Aim of the exercise:
Take the entries below and print, exactly, the stretch from the line containing "Sex in Teen Lit Month II: Articles" through the line containing "NewBloggerThemes.com (864, 2461)", both included.

(Collected data)
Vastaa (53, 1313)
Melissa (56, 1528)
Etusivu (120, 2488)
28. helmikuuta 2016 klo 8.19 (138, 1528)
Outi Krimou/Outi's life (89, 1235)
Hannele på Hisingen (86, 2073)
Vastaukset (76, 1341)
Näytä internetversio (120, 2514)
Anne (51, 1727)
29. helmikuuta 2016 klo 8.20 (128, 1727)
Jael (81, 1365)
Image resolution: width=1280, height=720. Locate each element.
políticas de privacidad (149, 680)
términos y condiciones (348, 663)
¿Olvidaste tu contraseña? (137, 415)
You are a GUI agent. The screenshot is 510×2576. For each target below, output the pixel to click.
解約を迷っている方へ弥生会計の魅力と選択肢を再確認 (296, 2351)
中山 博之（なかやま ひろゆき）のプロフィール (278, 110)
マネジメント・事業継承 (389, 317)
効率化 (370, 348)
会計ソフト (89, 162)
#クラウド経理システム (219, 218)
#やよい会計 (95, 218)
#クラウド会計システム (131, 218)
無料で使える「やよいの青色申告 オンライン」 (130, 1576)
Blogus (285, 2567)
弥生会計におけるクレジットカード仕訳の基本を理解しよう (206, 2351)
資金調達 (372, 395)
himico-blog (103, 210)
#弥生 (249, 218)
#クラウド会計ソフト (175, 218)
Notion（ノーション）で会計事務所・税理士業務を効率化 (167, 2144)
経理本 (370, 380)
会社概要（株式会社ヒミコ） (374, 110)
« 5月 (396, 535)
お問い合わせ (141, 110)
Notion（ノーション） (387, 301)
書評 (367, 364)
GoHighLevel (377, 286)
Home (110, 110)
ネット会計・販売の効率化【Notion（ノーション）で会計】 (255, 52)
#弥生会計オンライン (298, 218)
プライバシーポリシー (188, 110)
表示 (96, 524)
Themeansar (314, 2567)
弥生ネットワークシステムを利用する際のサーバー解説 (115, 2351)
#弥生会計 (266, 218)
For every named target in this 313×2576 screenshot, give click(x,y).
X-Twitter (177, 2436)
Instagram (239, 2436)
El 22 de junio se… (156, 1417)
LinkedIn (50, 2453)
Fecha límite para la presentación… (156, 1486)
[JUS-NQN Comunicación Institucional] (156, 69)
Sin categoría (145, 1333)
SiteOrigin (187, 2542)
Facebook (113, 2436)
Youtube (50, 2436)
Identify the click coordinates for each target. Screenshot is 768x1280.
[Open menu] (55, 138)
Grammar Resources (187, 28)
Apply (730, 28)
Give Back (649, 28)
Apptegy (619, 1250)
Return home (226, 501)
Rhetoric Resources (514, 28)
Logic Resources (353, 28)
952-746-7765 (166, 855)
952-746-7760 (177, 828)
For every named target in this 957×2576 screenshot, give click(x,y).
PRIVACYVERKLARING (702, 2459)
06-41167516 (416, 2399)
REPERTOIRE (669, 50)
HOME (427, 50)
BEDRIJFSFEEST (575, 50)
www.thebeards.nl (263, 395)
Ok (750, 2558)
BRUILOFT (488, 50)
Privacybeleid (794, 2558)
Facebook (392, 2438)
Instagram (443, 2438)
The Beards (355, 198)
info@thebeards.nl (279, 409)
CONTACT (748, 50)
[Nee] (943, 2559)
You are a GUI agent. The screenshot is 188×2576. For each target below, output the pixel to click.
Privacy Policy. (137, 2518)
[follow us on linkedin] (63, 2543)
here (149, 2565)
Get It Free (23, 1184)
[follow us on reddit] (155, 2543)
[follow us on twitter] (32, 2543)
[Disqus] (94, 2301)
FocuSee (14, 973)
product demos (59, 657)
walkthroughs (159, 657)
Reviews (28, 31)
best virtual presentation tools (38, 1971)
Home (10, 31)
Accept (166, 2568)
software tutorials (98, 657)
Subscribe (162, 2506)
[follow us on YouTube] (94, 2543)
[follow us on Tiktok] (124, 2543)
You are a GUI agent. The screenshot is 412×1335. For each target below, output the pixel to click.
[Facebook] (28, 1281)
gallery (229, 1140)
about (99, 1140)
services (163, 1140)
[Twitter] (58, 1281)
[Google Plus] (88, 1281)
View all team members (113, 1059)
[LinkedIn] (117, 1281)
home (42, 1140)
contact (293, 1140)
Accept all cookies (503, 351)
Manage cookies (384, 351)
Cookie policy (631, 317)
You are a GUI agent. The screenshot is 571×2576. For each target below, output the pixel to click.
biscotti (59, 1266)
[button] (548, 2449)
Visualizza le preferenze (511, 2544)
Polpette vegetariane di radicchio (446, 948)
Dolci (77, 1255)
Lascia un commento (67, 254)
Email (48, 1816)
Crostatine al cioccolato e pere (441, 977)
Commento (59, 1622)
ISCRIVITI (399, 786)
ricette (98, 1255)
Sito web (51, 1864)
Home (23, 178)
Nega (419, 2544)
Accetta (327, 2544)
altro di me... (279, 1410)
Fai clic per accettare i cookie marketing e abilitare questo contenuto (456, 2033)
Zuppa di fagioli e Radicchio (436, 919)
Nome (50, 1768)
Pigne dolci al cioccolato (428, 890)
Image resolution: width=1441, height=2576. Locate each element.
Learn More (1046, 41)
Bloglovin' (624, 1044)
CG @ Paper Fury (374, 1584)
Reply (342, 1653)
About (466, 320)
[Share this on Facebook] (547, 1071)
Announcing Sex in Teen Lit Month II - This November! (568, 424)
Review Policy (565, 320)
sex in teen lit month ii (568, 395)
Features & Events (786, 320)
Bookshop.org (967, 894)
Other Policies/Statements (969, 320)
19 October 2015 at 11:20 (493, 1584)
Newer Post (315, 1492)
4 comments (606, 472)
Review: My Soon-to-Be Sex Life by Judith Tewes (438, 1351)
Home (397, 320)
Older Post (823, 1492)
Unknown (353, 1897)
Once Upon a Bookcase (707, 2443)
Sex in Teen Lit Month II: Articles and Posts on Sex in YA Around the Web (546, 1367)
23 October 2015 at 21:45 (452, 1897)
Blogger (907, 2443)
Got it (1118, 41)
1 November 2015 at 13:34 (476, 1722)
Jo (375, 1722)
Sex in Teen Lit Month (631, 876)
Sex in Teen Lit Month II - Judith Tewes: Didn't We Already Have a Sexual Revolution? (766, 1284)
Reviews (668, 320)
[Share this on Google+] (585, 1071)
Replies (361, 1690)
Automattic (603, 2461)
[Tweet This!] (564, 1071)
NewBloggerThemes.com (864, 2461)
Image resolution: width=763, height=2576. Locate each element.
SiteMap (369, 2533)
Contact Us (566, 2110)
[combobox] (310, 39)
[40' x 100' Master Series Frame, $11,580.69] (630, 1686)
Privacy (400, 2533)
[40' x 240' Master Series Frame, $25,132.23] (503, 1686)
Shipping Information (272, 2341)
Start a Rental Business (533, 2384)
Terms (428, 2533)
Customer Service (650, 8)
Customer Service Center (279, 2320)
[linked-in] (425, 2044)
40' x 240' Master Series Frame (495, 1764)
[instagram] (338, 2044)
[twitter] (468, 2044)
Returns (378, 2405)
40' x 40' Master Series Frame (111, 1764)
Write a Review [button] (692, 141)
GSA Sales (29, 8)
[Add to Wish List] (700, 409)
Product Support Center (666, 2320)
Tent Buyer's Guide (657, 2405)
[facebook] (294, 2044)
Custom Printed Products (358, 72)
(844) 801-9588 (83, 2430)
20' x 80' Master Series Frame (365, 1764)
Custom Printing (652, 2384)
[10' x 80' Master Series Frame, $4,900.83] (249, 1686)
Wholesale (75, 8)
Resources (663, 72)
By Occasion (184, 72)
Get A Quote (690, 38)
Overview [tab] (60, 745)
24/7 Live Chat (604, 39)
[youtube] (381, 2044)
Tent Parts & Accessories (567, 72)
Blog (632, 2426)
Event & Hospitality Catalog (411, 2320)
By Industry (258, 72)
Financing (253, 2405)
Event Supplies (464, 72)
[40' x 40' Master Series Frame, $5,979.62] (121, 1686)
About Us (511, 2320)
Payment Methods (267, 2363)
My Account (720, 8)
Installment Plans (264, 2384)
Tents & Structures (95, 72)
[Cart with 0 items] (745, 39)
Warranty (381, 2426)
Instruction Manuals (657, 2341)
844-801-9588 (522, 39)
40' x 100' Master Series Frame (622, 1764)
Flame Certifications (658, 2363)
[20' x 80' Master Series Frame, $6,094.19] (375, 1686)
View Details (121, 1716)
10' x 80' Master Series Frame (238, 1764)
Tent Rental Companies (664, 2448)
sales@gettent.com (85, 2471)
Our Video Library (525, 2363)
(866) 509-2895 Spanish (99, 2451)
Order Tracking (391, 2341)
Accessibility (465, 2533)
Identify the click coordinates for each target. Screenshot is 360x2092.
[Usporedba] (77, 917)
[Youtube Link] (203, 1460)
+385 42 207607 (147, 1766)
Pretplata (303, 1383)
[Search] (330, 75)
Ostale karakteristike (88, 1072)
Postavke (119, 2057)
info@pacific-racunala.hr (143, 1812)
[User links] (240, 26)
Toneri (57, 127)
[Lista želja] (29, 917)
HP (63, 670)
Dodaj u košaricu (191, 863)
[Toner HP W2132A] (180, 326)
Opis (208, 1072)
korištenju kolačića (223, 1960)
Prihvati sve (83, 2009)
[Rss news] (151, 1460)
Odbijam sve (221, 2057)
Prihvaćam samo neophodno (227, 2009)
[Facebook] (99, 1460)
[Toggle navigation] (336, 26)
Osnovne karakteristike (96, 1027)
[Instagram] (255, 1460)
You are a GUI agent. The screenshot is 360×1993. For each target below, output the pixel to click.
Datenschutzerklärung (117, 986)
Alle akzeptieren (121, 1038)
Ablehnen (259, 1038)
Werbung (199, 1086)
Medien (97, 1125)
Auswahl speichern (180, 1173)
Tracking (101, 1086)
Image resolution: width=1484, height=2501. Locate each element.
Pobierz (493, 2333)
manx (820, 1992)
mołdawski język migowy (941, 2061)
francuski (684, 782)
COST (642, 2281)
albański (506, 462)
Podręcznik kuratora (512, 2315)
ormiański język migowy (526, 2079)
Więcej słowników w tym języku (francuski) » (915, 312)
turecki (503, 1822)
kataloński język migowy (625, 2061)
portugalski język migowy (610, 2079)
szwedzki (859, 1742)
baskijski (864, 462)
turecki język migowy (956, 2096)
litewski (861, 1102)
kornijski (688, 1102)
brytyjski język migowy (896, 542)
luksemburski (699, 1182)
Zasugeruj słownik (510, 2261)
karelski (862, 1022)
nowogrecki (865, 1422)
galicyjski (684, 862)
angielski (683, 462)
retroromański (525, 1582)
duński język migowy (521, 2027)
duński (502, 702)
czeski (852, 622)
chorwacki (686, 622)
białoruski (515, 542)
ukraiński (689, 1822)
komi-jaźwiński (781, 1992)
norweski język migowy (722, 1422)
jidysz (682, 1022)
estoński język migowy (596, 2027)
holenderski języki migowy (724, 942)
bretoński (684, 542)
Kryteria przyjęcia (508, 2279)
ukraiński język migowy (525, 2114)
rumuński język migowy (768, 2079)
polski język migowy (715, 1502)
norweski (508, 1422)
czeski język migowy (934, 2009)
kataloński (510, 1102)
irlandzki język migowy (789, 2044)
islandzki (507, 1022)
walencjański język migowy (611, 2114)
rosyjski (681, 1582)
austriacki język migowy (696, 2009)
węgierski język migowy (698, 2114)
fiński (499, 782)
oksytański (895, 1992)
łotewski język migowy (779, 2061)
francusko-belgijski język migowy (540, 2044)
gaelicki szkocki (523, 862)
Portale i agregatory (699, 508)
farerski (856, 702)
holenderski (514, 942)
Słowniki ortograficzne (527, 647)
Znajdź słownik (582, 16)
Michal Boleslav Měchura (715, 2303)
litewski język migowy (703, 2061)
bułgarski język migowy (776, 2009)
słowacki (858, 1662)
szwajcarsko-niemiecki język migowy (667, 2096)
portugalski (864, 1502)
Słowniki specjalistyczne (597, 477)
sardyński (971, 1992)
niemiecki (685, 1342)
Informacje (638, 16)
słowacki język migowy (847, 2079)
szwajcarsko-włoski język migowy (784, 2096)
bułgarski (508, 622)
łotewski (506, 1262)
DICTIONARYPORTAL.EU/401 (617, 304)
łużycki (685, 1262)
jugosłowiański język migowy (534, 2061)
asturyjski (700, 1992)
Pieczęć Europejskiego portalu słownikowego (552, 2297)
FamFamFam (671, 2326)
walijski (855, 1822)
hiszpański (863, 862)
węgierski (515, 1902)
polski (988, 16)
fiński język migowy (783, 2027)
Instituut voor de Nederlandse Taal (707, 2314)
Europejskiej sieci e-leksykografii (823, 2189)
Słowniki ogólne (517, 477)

Written solution:
Sex in Teen Lit Month II: Articles and Posts on Sex in YA Around the Web (546, 1367)
23 October 2015 at 21:45 (452, 1897)
Blogger (907, 2443)
Got it (1118, 41)
1 November 2015 at 13:34 (476, 1722)
Jo (375, 1722)
Sex in Teen Lit Month (631, 876)
Sex in Teen Lit Month II - Judith Tewes: Didn't We Already Have a Sexual Revolution? (766, 1284)
Reviews (668, 320)
[Share this on Google+] (585, 1071)
Replies (361, 1690)
Automattic (603, 2461)
[Tweet This!] (564, 1071)
NewBloggerThemes.com (864, 2461)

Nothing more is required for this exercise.